During the summer of 2023, I participated in the Google Summer of Code program as a contributor to Chromium, Google’s open-source browser project. The program lasted for a total of 15 weeks, as I had a two-week extension.
When screen sharing or casting a screen from Chrome, you can also stream system audio alongside video. However, system audio streaming has so far only been available on Windows. My project was focused on adding support for system audio capture on macOS and Linux. The initial goals of the project were:
- Create a system audio capture implementation for macOS using the ScreenCaptureKit framework.
- Enable system audio capture on Linux using the existing PulseAudio implementation.
- Create a system audio capture implementation for Linux using the PipeWire.
- Enable screen casting to audio-only devices.
System Audio Capture on macOS
I began the project with the macOS implementation. In 2021, Apple released ScreenCaptureKit; a framework that allows an application to capture screens, windows, and applications. With macOS 13, support for audio capture was added. ScreenCaptureKit has already found its place in OBS, WebKit, and even Chromium, though only for screen capture.

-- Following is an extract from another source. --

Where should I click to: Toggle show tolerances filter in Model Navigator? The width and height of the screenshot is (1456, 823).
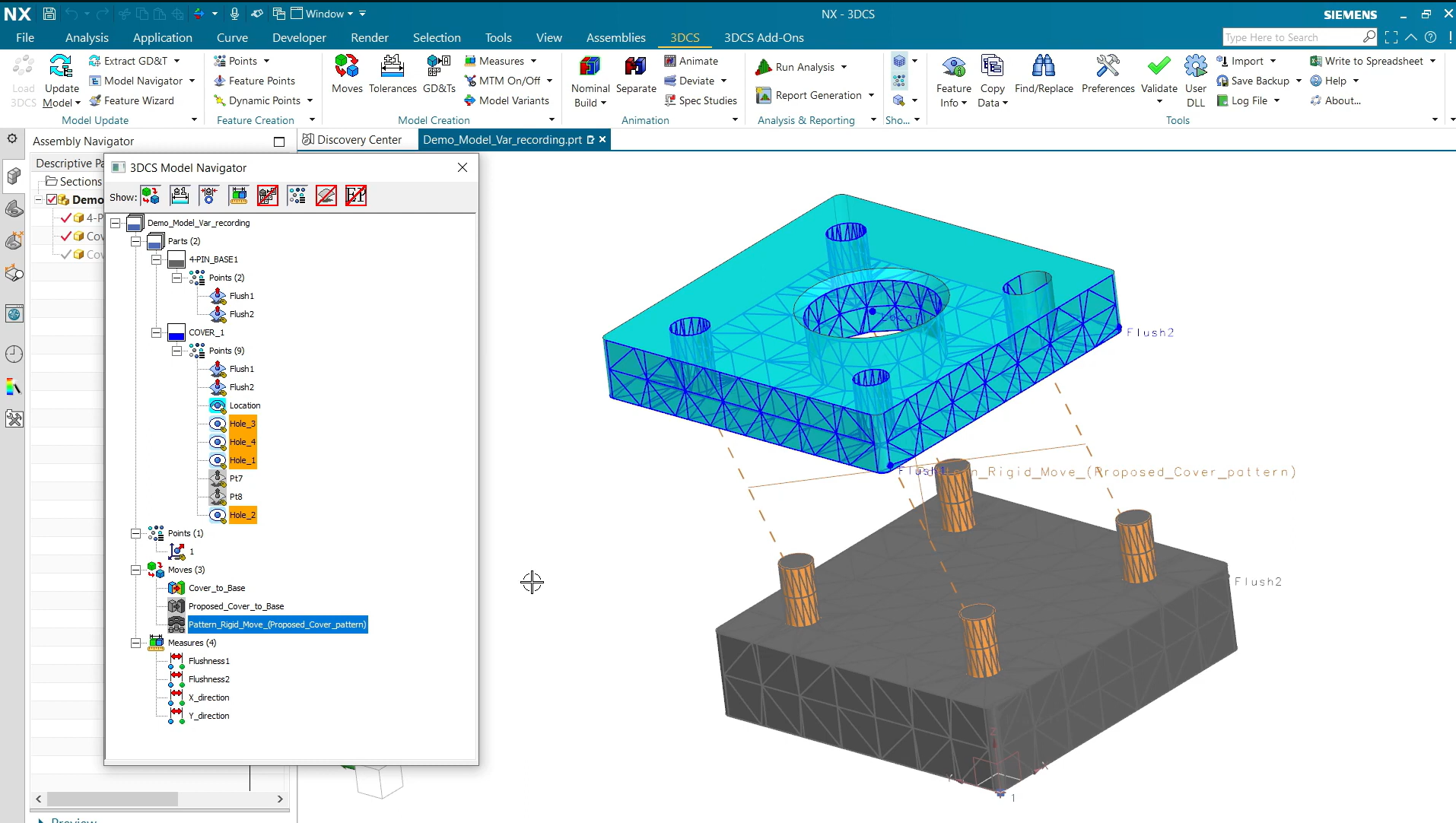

After going through several design proposals, and evaluating complexity and feasibility, we’ve settled for an implementation in the form of an
AudioInputStream in the audio service. What initially seemed like a pretty straightforward design, became more and more complex each week, thanks to the design of ScreenCaptureKit. I faced numerous challenges like:
- Figuring out which system services the API requires access to, as the audio service sandbox had to be adjusted.
- Determined by first disabling the sandbox, implementing the API functions, re-enabling the sandbox, and monitoring the sandbox logs for denied access.
- How to circumvent the preliminary TCC permission checks done by the API, as we did not want to expose the sensitive
com.apple.tccd.systemservice to the sandboxed process.
- Solved by swizzling the ScreenCaptureKit method responsible for the permission check.
- TCC permissions not being correctly inherited from the parent browser process.
- The responsible process app bundle has to be code signed in order for permissions to be inherited.
- How to safely make the asynchronous API functions synchronous.
- Using various synchronization mechanisms in Chromium, I was able to build a safe, albeit rather complex design, which should hold up even if bugs show up in the API.
SCKAudioInputStream was accompanied by a unit test, which was tricky to develop, as I had to mock the API using OCMock and encountered a plethora of issues along the way.
To make system audio capture accessible, I added two new feature flags:
MacLoopbackAudioForScreenShare for enabling support for system audio capture exclusively for casting and screen sharing, respectively. Media requests go through
DesktopMediaPicker, which had to be modified by adding a
RequestSource to each request to differentiate between different components that are requesting screen capture. The flags were also made accessible through the
Expanding the PulseAudio Implementation
PulseAudio does not offer a separate API designed for system audio capture, however, by capturing audio from monitor devices, we can achieve that exact goal. Each sink, by default, has a monitor device, which is a source that simply loops back the audio from the sink so that it can be recorded. The existing
was already capable of opening monitor devices, as with any other source. However, whenever the default sink changes, we need to open the monitor of the new default sink to keep on capturing system audio.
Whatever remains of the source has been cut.